Sceneario.com : les films Dracula de la Hammer avec Christopher Lee ?
Alain AYROLES : De bons moments de cinéma, aujourd’hui plus amusants qu’horrifiques. Mais quel charme !
Sceneario.com : Le Dracula de Coppola ?
Alain AYROLES : Une adaptation fidèle du roman, avec quelques trahisons de bon aloi.
Sceneario.com : Entretien avec un vampire ?
Alain AYROLES : Ann Rice a vraiment sû redonner un nouveau souffle au mythe. Au cinéma, je trouve que l’adaptation de Neil Jordan a très bien restitué l’esprit des bouquins.
Sceneario.com : Aux frontières de l’Aube ?
Alain AYROLES : Une tentative obsolète de modernisation.
Sceneario.com : Quel est ton dernier coup de coeur pour une bande dessinée ?
Alain AYROLES : L’Arabe du futur de Riad Sattouf.
Sceneario.com : Quels sont tes futurs projets ?
Alain AYROLES : Le diptyque consacré au mystérieux passé du lapin Eusèbe de De cape et de crocs, dont le premier volet paraîtra en novembre. Le premier volume de l’Age des chiens, une histoire d’héroic fantasy décalée, dessinée par mes soins, prévue pour 2015. Et Les Indes fourbes, un one shot racontant les mésaventures d’un héros de roman picaresque en Amérique du Sud au début du XVIIème siècle, histoire que va dessiner Juanjo Guarnido.
Sceneario.com : Bruno Maïorana, dessinateur de ta série D, a annoncé ces jours derniers qu’il allait arrêter de dessiner. Comment as tu appris cette nouvelle ? Qu’en penses tu ?
Alain AYROLES : Une triste nouvelle. En plus d’être un collaborateur, Bruno est un ami. Nous avons commencé ensemble, Garulfo était ma première série, et j’ai travaillé avec lui pendant près de vingt ans.
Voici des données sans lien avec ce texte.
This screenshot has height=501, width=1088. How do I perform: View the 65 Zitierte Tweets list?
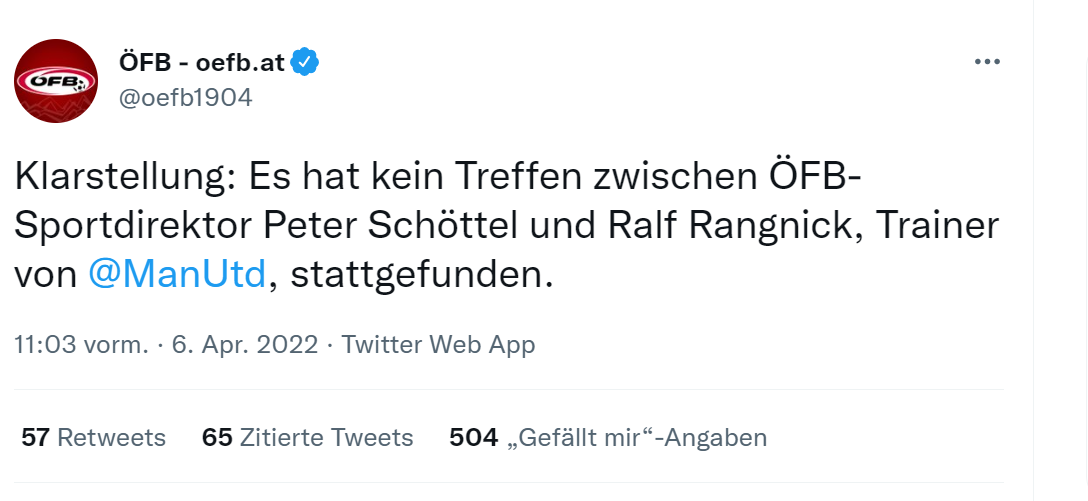pyautogui.click(x=307, y=438)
Je respecte sa décision, qui est révélatrice d’un malaise partagé actuellement par beaucoup de dessinateurs, et je ne peux lui souhaiter que le meilleur.
Sceneario.com : Que penses tu du monde de la BD d’aujourd’hui ? T’y retrouves tu ?
Alain AYROLES : La situation de la bande dessinée aujourd’hui est paradoxale : l’offre n’a jamais été aussi riche et diversifiée, mais il devient de plus en plus difficile pour les auteurs de vivre de leur art.